Barrett ruled in favor of major backer

Supreme Court Justice nominee Judge Amy Coney Barrett responds to questions on the second day of her Supreme Court confirmation hearings before the Senate Judiciary Committee on Capitol Hill on October 13, 2020 in Washington, DC. Shawn Thew-Pool/Getty Images

U.S. Supreme Court Justice Amy Coney Barrett ruled in favor of a major donor to her confirmation battle without explaining her ties to the plaintiff.

The Americans for Prosperity Foundation sued over a California law requiring charitable organizations to disclose the identities of their major donors to the state attorney general's office, but Barrett not only declined to recuse herself from the case -- she also vigorously took part in oral arguments and joined the majority opinion without addressing questions about her involvement, reported The American Prospect.

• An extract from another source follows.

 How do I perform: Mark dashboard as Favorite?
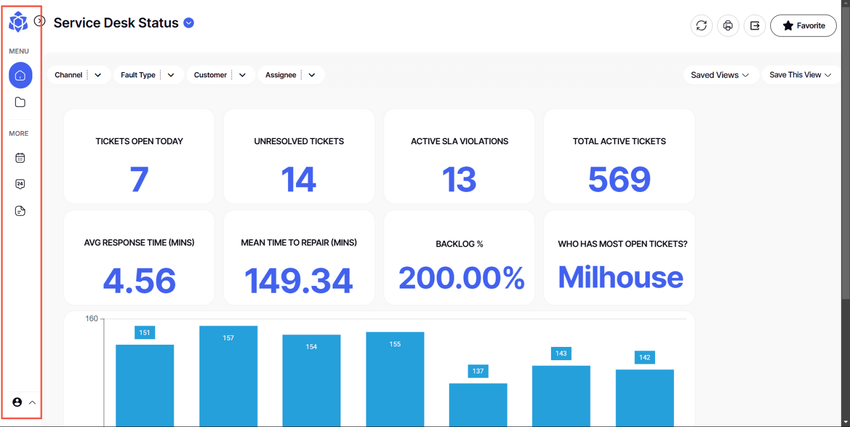[x=803, y=25]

"There is no mechanism to force a justice to adhere to the Court's own prior rulings in their ethical conduct, or to hold them accountable for failing to do so," wrote columnist Steven Lubet. "Self-regulation, in other words, does not work. In fact, it creates an essential imbalance, as those justices who conscientiously follow recusal practices take themselves out of cases, while those with no such concerns do not."

The Koch-funded advocacy group publicly committed more than $1 million promoting Barrett's confirmation weeks before Donald Trump lost his re-election bid, and the newly minted justice was personally alerted to that backing in a letter from Sen. Sheldon Whitehouse (D-RI), Sen. Richard Blumenthal (D-CT), and Rep. Hank Johnson (D-GA) calling on her to recuse herself from the case.

The senators detailed efforts by Americans for Prosperity to secure Barrett's confirmation and pointed out that federal law provides that a Supreme Court justice is disqualified in any case where her "impartiality might reasonably be questioned."

The test outlined in the statute does not require evidence of bias, but only the showing of circumstances where a judge's "impartiality could reasonably be doubted," but Barrett never responded to the senators' letter or acknowledged their question about her involvement in the case, which the court found 6-3 in her donor's favor.

"It has been the Supreme Court's 'historic practice' to leave recusal questions to the determination of each individual justice, rather than submit them to the full court," Lubet wrote. "The unfortunate consequence of that approach is fully evident in this instance, where Justice Barrett has seemingly disregarded both a federal statute and a previous SCOTUS decision."